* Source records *
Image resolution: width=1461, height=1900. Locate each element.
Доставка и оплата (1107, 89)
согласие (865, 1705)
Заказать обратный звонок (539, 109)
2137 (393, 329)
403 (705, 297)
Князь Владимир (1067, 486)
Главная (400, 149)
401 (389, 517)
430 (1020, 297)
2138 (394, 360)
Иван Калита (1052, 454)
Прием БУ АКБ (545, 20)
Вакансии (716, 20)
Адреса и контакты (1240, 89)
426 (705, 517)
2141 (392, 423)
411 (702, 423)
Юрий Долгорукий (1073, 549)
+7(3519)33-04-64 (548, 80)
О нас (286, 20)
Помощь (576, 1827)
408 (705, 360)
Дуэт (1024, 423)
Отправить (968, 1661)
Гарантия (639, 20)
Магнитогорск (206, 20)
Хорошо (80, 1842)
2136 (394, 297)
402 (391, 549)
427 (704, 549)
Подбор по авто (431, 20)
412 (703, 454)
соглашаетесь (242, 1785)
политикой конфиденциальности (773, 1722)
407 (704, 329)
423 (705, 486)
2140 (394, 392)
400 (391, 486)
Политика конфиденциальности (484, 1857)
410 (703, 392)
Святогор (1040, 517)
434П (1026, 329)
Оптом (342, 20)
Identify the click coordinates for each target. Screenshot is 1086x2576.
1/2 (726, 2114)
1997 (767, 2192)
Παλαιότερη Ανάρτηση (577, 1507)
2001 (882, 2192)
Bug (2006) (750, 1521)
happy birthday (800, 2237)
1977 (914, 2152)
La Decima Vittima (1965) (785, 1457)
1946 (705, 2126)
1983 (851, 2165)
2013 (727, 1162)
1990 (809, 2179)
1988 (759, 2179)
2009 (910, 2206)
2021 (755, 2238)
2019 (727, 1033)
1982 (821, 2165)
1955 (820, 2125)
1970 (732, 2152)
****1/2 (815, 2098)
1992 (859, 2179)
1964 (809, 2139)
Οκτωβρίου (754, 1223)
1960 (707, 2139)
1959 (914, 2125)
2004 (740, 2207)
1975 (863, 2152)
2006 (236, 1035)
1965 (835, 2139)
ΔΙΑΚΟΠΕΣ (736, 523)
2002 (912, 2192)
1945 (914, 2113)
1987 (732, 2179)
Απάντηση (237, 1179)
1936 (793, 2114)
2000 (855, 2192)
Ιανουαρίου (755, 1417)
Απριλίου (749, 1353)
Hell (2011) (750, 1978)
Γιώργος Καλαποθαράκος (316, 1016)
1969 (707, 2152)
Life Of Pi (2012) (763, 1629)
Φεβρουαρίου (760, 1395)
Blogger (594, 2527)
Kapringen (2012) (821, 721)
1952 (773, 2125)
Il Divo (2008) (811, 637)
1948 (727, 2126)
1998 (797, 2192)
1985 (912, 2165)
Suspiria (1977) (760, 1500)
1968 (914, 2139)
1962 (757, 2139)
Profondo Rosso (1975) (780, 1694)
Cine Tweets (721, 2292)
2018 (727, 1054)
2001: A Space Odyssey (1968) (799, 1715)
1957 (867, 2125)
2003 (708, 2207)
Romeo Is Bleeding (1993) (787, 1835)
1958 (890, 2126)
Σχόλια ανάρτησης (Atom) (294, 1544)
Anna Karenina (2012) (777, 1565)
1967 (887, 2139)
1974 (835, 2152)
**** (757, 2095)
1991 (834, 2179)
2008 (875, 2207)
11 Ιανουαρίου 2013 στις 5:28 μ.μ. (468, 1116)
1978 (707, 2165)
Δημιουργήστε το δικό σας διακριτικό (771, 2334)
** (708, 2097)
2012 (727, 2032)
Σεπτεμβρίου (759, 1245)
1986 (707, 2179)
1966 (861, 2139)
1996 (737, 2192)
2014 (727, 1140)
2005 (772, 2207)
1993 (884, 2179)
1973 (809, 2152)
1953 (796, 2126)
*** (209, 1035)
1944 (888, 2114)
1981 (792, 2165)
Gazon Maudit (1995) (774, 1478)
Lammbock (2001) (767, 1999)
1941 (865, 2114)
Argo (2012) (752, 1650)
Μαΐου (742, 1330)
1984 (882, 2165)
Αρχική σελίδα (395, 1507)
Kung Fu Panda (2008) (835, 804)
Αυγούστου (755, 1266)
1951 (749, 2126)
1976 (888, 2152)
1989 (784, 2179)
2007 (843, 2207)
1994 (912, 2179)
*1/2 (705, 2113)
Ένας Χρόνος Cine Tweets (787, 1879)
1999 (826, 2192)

* Directive *
Copy every line of the items above word for word, leaving nothing out.

* Answer below *
Image resolution: width=1461, height=1900. Locate each element.
Доставка и оплата (1107, 89)
согласие (865, 1705)
Заказать обратный звонок (539, 109)
2137 (393, 329)
403 (705, 297)
Князь Владимир (1067, 486)
Главная (400, 149)
401 (389, 517)
430 (1020, 297)
2138 (394, 360)
Иван Калита (1052, 454)
Прием БУ АКБ (545, 20)
Вакансии (716, 20)
Адреса и контакты (1240, 89)
426 (705, 517)
2141 (392, 423)
411 (702, 423)
Юрий Долгорукий (1073, 549)
+7(3519)33-04-64 (548, 80)
О нас (286, 20)
Помощь (576, 1827)
408 (705, 360)
Дуэт (1024, 423)
Отправить (968, 1661)
Гарантия (639, 20)
Магнитогорск (206, 20)
Хорошо (80, 1842)
2136 (394, 297)
402 (391, 549)
427 (704, 549)
Подбор по авто (431, 20)
412 (703, 454)
соглашаетесь (242, 1785)
политикой конфиденциальности (773, 1722)
407 (704, 329)
423 (705, 486)
2140 (394, 392)
400 (391, 486)
Политика конфиденциальности (484, 1857)
410 (703, 392)
Святогор (1040, 517)
434П (1026, 329)
Оптом (342, 20)
Identify the click coordinates for each target. Screenshot is 1086x2576.
1/2 (726, 2114)
1997 (767, 2192)
Παλαιότερη Ανάρτηση (577, 1507)
2001 (882, 2192)
Bug (2006) (750, 1521)
happy birthday (800, 2237)
1977 (914, 2152)
La Decima Vittima (1965) (785, 1457)
1946 (705, 2126)
1983 (851, 2165)
2013 (727, 1162)
1990 (809, 2179)
1988 (759, 2179)
2009 (910, 2206)
2021 (755, 2238)
2019 (727, 1033)
1982 (821, 2165)
1955 (820, 2125)
1970 (732, 2152)
****1/2 (815, 2098)
1992 (859, 2179)
1964 (809, 2139)
Οκτωβρίου (754, 1223)
1960 (707, 2139)
1959 (914, 2125)
2004 (740, 2207)
1975 (863, 2152)
2006 (236, 1035)
1965 (835, 2139)
ΔΙΑΚΟΠΕΣ (736, 523)
2002 (912, 2192)
1945 (914, 2113)
1987 (732, 2179)
Απάντηση (237, 1179)
1936 (793, 2114)
2000 (855, 2192)
Ιανουαρίου (755, 1417)
Απριλίου (749, 1353)
Hell (2011) (750, 1978)
Γιώργος Καλαποθαράκος (316, 1016)
1969 (707, 2152)
Life Of Pi (2012) (763, 1629)
Φεβρουαρίου (760, 1395)
Blogger (594, 2527)
Kapringen (2012) (821, 721)
1952 (773, 2125)
Il Divo (2008) (811, 637)
1948 (727, 2126)
1998 (797, 2192)
1985 (912, 2165)
Suspiria (1977) (760, 1500)
1968 (914, 2139)
1962 (757, 2139)
Profondo Rosso (1975) (780, 1694)
Cine Tweets (721, 2292)
2018 (727, 1054)
2001: A Space Odyssey (1968) (799, 1715)
1957 (867, 2125)
2003 (708, 2207)
Romeo Is Bleeding (1993) (787, 1835)
1958 (890, 2126)
Σχόλια ανάρτησης (Atom) (294, 1544)
Anna Karenina (2012) (777, 1565)
1967 (887, 2139)
1974 (835, 2152)
**** (757, 2095)
1991 (834, 2179)
2008 (875, 2207)
11 Ιανουαρίου 2013 στις 5:28 μ.μ. (468, 1116)
1978 (707, 2165)
Δημιουργήστε το δικό σας διακριτικό (771, 2334)
** (708, 2097)
2012 (727, 2032)
Σεπτεμβρίου (759, 1245)
1986 (707, 2179)
1966 (861, 2139)
1996 (737, 2192)
2014 (727, 1140)
2005 (772, 2207)
1993 (884, 2179)
1973 (809, 2152)
1953 (796, 2126)
*** (209, 1035)
1944 (888, 2114)
1981 (792, 2165)
Gazon Maudit (1995) (774, 1478)
Lammbock (2001) (767, 1999)
1941 (865, 2114)
Argo (2012) (752, 1650)
Μαΐου (742, 1330)
1984 (882, 2165)
Αρχική σελίδα (395, 1507)
Kung Fu Panda (2008) (835, 804)
Αυγούστου (755, 1266)
1951 (749, 2126)
1976 (888, 2152)
1989 (784, 2179)
2007 (843, 2207)
1994 (912, 2179)
*1/2 (705, 2113)
Ένας Χρόνος Cine Tweets (787, 1879)
1999 (826, 2192)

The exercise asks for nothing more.